[Given data]

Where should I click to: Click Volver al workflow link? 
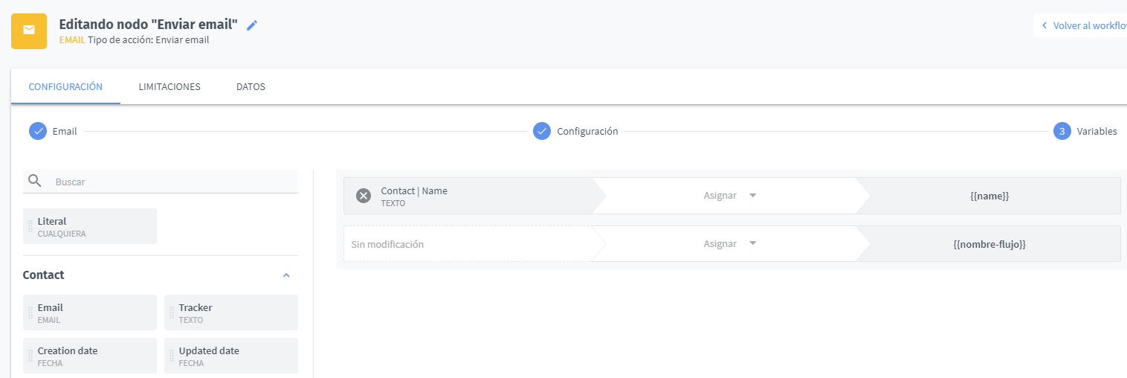point(1084,25)
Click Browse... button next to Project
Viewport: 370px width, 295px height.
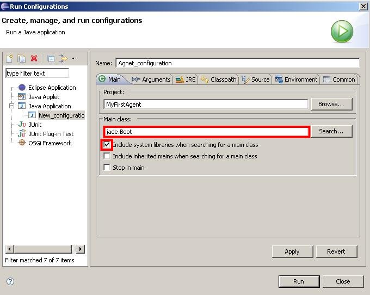(331, 104)
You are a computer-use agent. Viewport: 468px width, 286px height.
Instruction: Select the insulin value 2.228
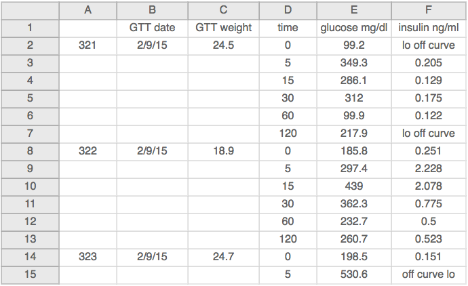click(428, 169)
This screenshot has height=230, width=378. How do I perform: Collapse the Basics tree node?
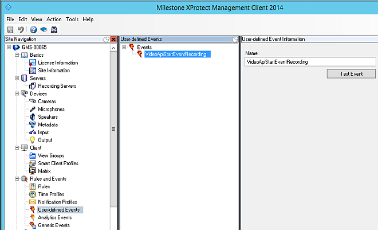(15, 55)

[/Given data]

## What to do
Reproduce exactly the lines that run from the line holding "You are a computer-use" through the final line of the entries, and omit every picture.

## Task result
You are a computer-use agent. Viewport: 468px width, 286px height.
Instruction: Select the insulin value 2.228
click(428, 169)
This screenshot has height=230, width=378. How do I perform: Collapse the Basics tree node?
(15, 55)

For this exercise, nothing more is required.